■ **WHAT YOU SHOULD DO**: Each record below must be returned exactly, with no line left out.

■ **DATA FOR THE TASK**:

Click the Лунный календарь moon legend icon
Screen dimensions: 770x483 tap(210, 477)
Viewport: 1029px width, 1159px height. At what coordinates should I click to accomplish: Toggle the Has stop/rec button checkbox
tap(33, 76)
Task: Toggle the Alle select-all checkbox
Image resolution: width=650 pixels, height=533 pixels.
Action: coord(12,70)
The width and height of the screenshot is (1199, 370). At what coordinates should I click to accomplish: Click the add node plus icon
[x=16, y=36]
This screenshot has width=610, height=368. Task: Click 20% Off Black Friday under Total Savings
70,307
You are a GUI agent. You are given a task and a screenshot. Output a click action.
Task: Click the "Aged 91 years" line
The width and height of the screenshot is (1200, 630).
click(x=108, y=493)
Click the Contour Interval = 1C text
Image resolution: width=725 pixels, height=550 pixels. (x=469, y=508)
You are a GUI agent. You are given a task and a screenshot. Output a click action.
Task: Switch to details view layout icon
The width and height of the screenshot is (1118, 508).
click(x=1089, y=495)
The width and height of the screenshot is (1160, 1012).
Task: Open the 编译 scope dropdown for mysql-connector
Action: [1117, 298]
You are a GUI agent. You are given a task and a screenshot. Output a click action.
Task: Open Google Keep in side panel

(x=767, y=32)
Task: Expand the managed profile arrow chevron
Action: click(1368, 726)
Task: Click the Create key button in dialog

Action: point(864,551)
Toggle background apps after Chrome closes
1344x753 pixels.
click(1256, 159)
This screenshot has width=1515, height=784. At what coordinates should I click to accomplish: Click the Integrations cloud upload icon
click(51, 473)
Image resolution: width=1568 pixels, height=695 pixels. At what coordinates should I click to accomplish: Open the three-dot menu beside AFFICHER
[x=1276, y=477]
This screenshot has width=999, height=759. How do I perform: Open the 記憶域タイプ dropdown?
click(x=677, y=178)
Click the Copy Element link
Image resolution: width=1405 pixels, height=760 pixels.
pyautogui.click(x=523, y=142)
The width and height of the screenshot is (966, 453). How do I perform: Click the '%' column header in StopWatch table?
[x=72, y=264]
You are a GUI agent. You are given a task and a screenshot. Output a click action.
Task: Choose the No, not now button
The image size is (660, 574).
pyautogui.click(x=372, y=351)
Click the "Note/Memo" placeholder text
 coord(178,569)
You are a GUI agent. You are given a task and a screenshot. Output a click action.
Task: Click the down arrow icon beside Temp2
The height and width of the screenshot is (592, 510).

■ **REPLY**:
Click the Лунный календарь moon legend icon
Screen dimensions: 770x483 tap(210, 477)
Viewport: 1029px width, 1159px height. At what coordinates should I click to accomplish: Toggle the Has stop/rec button checkbox
tap(33, 76)
Task: Toggle the Alle select-all checkbox
Image resolution: width=650 pixels, height=533 pixels.
Action: coord(12,70)
The width and height of the screenshot is (1199, 370). At what coordinates should I click to accomplish: Click the add node plus icon
[x=16, y=36]
This screenshot has width=610, height=368. Task: Click 20% Off Black Friday under Total Savings
70,307
You are a GUI agent. You are given a task and a screenshot. Output a click action.
Task: Click the "Aged 91 years" line
The width and height of the screenshot is (1200, 630).
click(x=108, y=493)
Click the Contour Interval = 1C text
Image resolution: width=725 pixels, height=550 pixels. (x=469, y=508)
You are a GUI agent. You are given a task and a screenshot. Output a click action.
Task: Switch to details view layout icon
The width and height of the screenshot is (1118, 508).
click(x=1089, y=495)
The width and height of the screenshot is (1160, 1012).
Task: Open the 编译 scope dropdown for mysql-connector
Action: [1117, 298]
You are a GUI agent. You are given a task and a screenshot. Output a click action.
Task: Open Google Keep in side panel

(x=767, y=32)
Task: Expand the managed profile arrow chevron
Action: click(1368, 726)
Task: Click the Create key button in dialog

Action: point(864,551)
Toggle background apps after Chrome closes
1344x753 pixels.
click(1256, 159)
This screenshot has width=1515, height=784. At what coordinates should I click to accomplish: Click the Integrations cloud upload icon
click(51, 473)
Image resolution: width=1568 pixels, height=695 pixels. At what coordinates should I click to accomplish: Open the three-dot menu beside AFFICHER
[x=1276, y=477]
This screenshot has width=999, height=759. How do I perform: Open the 記憶域タイプ dropdown?
click(x=677, y=178)
Click the Copy Element link
Image resolution: width=1405 pixels, height=760 pixels.
pyautogui.click(x=523, y=142)
The width and height of the screenshot is (966, 453). How do I perform: Click the '%' column header in StopWatch table?
[x=72, y=264]
You are a GUI agent. You are given a task and a screenshot. Output a click action.
Task: Choose the No, not now button
The image size is (660, 574).
pyautogui.click(x=372, y=351)
Click the "Note/Memo" placeholder text
 coord(178,569)
You are a GUI agent. You are given a task and a screenshot. Output a click action.
Task: Click the down arrow icon beside Temp2
The height and width of the screenshot is (592, 510).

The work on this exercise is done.